Se han resuelto las ayudas para que las empresas puedan garantizar su funcionamiento

Cada beneficiario podrá adquirir 200.000 euros, no obstante en el momento en el que el número de solicitudes hiciera que «se superase el mínimo presupuestario de la subvención» se pasaría a repartir mediante el «sistema de degresividad», que se encuentra establecido en las bases reguladoras.

Estas subvenciones serán financiadas con cargo a «los Presupuestos Generales de la Comunidad Autónoma de Extremadura» del 2023. Los interesados pueden presentar sus solicitudes hasta el próximo viernes 30 de septiembre, día en el que finaliza el plazo.

Además, «serán beneficiarias de esta subvención las organizaciones de productores reconocidas conforme al Real Decreto 532/2017, de 26 de mayo, por el que se regula el reconocimiento de las organizaciones de productores del sector de frutas y hortalizas que sean titulares de centrales de acondicionamiento», puede leerse en la resolución del DOE. 

Grandes daños

Del 2 al 5 de abril la borrasca Ciril hizo que se registraran temperaturas anormalmente bajas en España, según datos de la Agencia Estatal de Meteorología (AEMET). De este modo, el desarrollo del cultivo de algunos sectores como la fruta de hueso, de pepita y los frutos secos, tuvieron daños irreversibles y sus consecuencias, en cuanto a pérdidas, fueron nefastas. Las centrales frutícolas vivirán este año una considerable reducción de los volúmenes de entrada de fruta para manufactura y comercialización. A eso se suma el papel de España como productor y exportador de este tipo de productos (especialmente de fruta de hueso). Algo que, además, dificultará que las centrales españolas se puedan abastecer de producto foráneo.

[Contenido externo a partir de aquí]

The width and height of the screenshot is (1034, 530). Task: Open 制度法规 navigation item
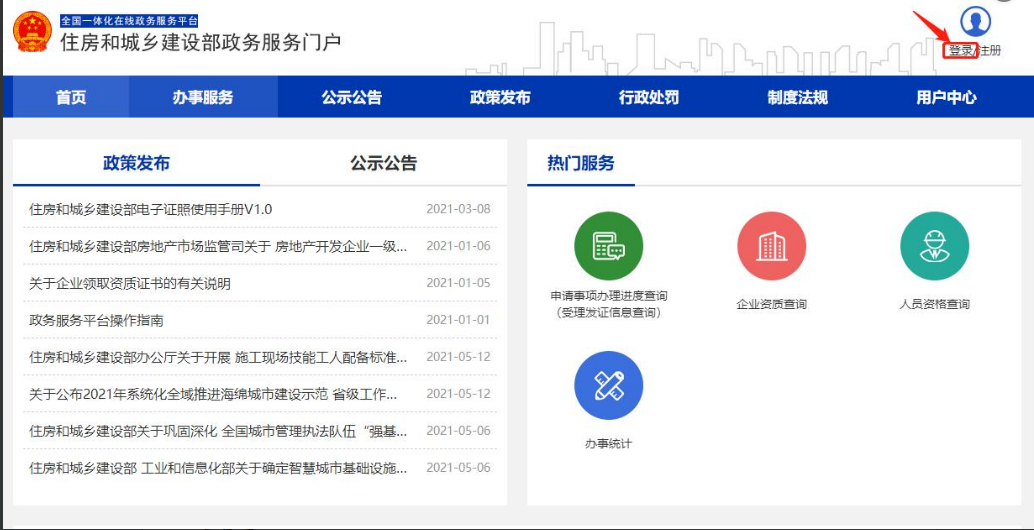point(797,97)
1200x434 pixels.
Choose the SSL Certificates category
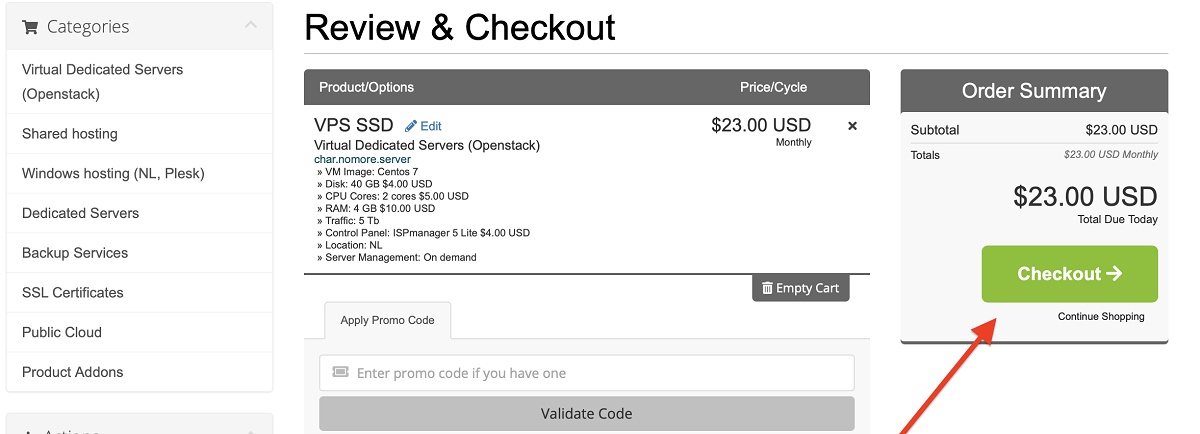coord(73,293)
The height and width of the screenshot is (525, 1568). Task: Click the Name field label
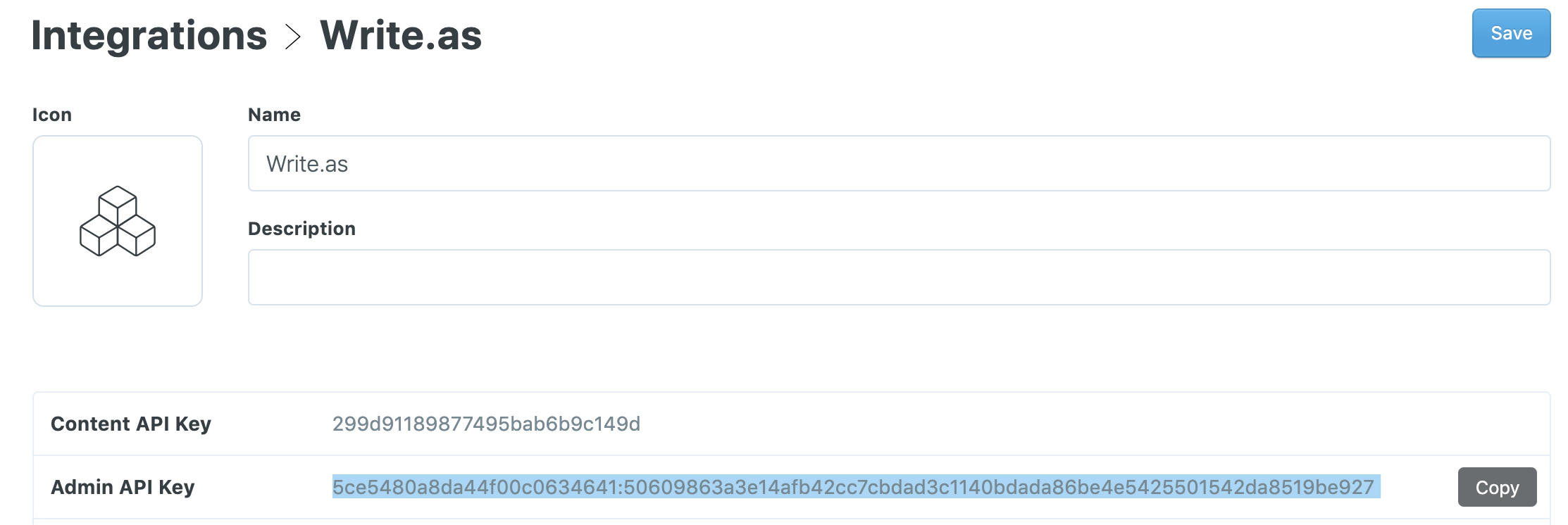pos(274,115)
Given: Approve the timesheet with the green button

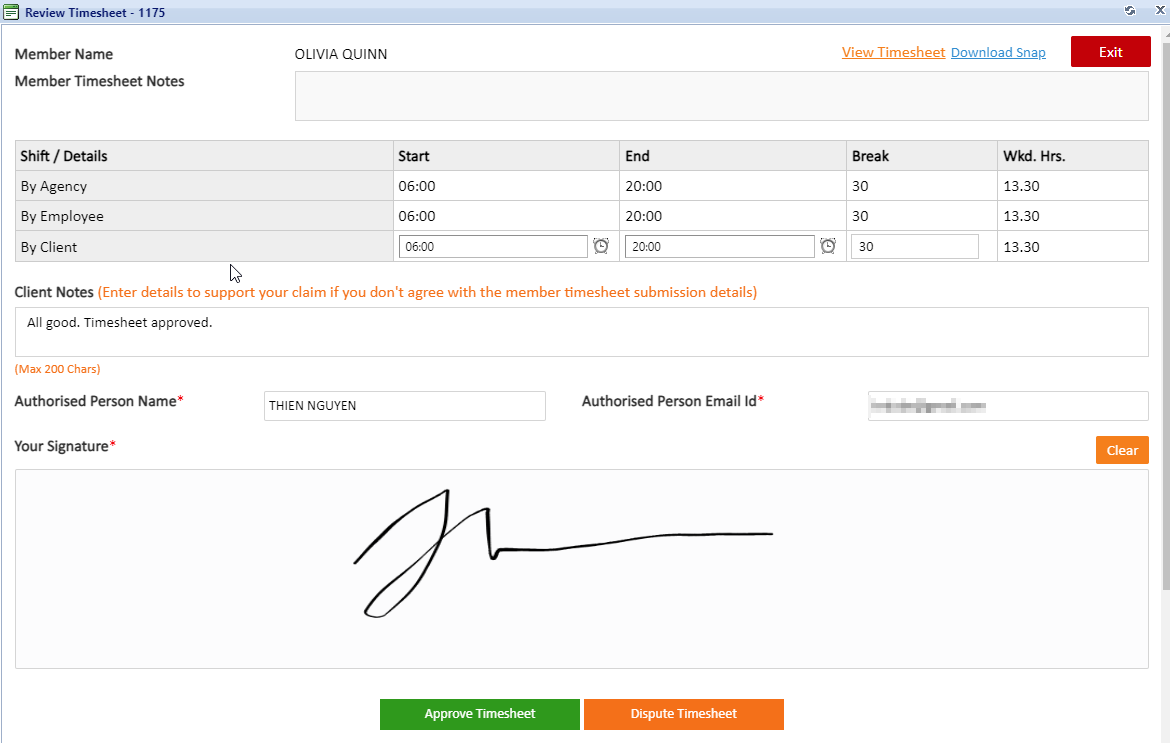Looking at the screenshot, I should (479, 714).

Por esto, se han resuelto las ayudas para que las empresas puedan garantizar su funcionamiento. Con ellas, se podrán soportar los costes fijos de los centros de acondicionamiento. Es el motivo por el que el Ministerio de Agricultura, Pesca y Alimentación publicó el 14 de septiembre de este año el Real Decreto 749/2022, de 13 de septiembre «por el que se establecen las bases reguladoras para la concesión de ayudas estatales destinadas a las centrales de acondicionamiento de fruta afectadas por las heladas», puede leerse. En su anexo I se recoge «las comarcas afectadas por las heladas asociadas a la borrasca Ciril, encontrándose entre ellas la comarca extremeña de Valle del Jerte».